The world is full of wonderful sounds with colorful conversations and magical moments of audio. Not hearing prevents people from hearing life to the fullest and living the social life they want. What ends up happening is that many refrain from social situations all-together...and now we ALL know what that feels like.

But in the Covid era, those with hearing loss have been burdened with further social isolation and now depend on ‘gadgets’ to communicate with the outside world...gadgets that they have a hard time hearing. A recent survey from the Hearing Health Foundation found that 87% of those with hearing loss are experiencing difficulty communicating at this time. A further 85% due to the inability to read lips. Even those who do venture out from their home are faced with the challenge of being able to hear from a distance of six feet while the speaker has their mouth covered with a mask. Communicating at a distance can be frustrating to those who ‘lean in’ to the conversation. But there are options out there for them and it starts with being informed.

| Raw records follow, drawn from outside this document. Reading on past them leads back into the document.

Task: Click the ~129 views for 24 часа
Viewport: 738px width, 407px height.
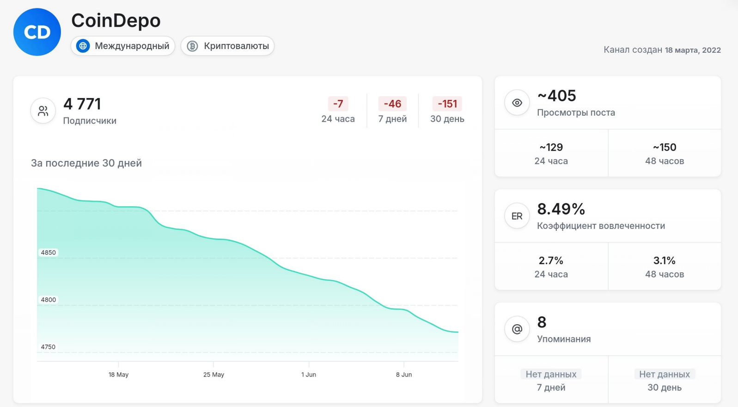Action: pos(551,154)
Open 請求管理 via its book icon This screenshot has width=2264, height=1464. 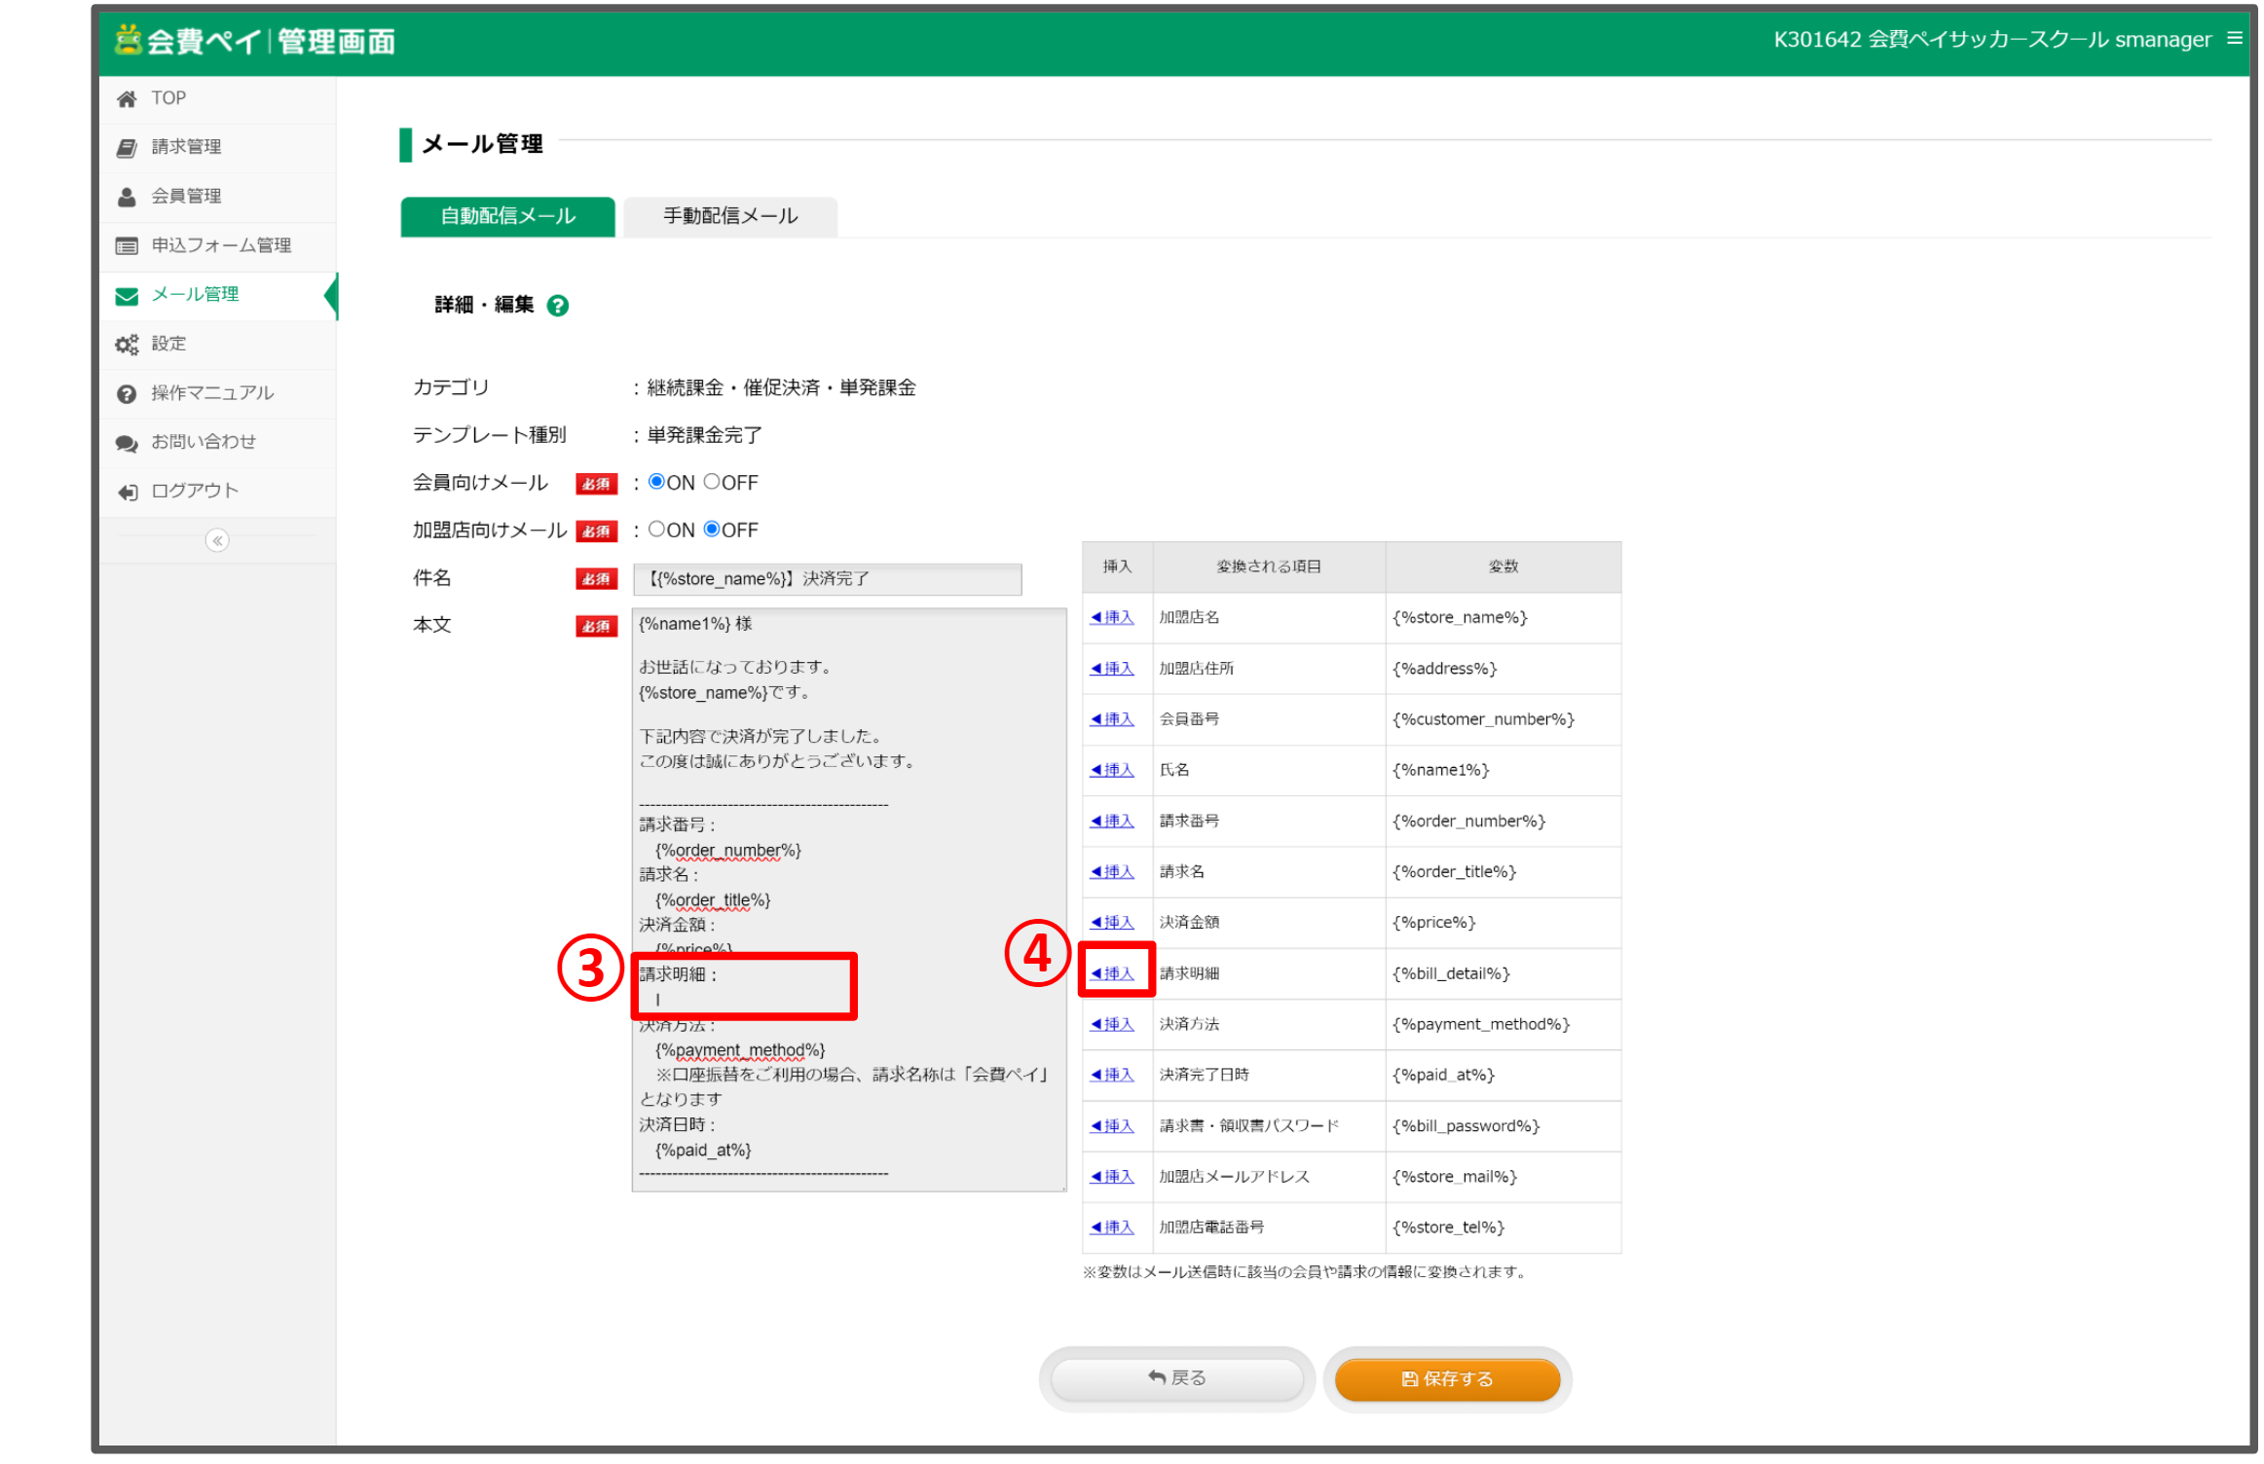pos(127,147)
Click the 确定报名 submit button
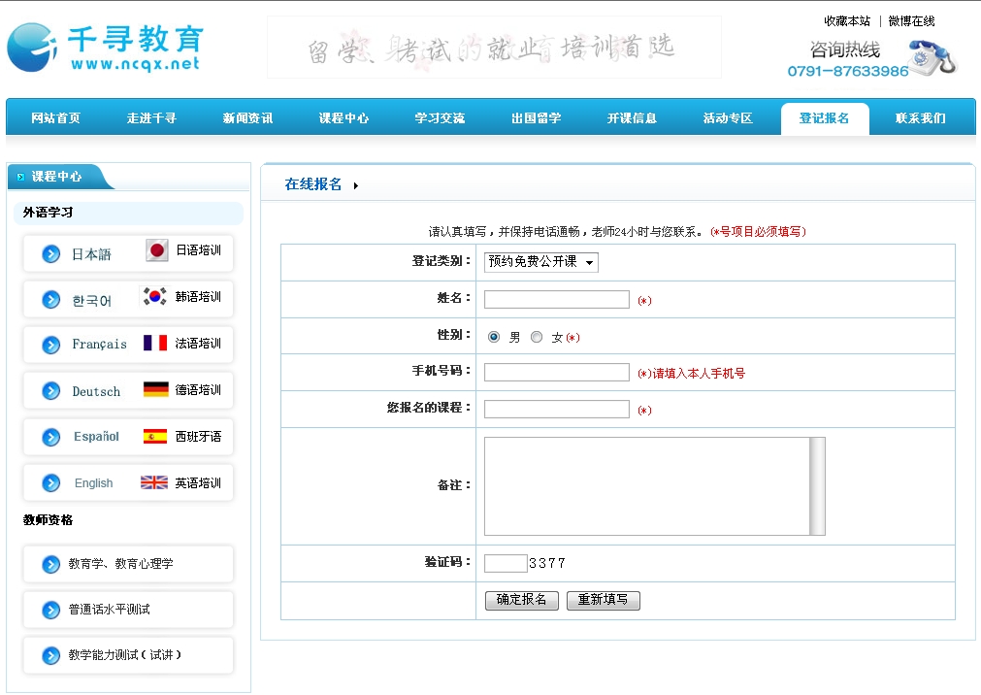 coord(522,600)
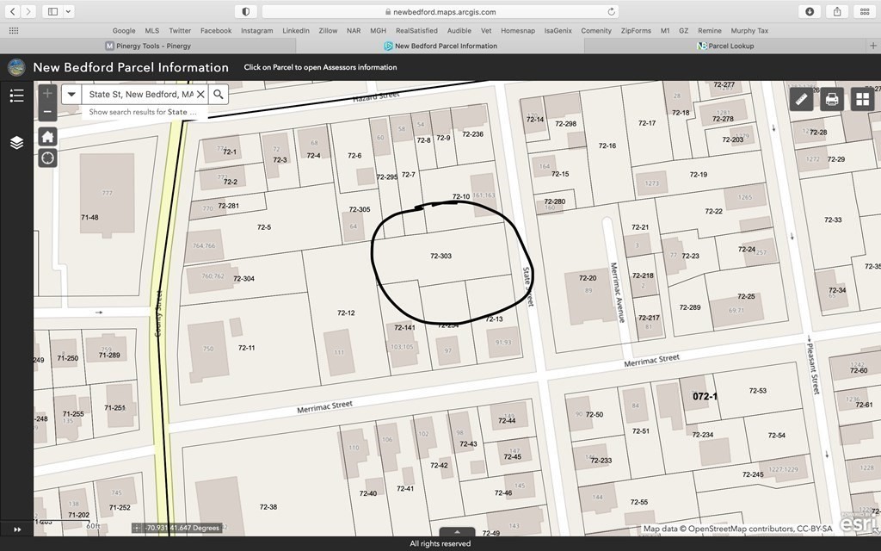Switch to the Parcel Lookup tab
This screenshot has height=551, width=881.
coord(730,46)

It’s time to start talking about hearing loss. Information sharing, media exposure and education has slowed this COVID-19 pandemic from getting worse and we need the same strategy to prevent the spread of hearing loss or at the very least inform people of how to treat it, as today’s technology has made living with hearing loss easier. March 3, 2021 is World Hearing Day. A day designated by the World Health Organization to increase awareness of this “silent pandemic” and promote good hearing health. Eargo has made this it’s un-ending mission and helping people with hearing loss improve their quality of life is what we do every day. But we can’t do that alone. It takes a movement to spread the word and change the world. The movement starts with you. The question is, what will you do to stop this silent pandemic?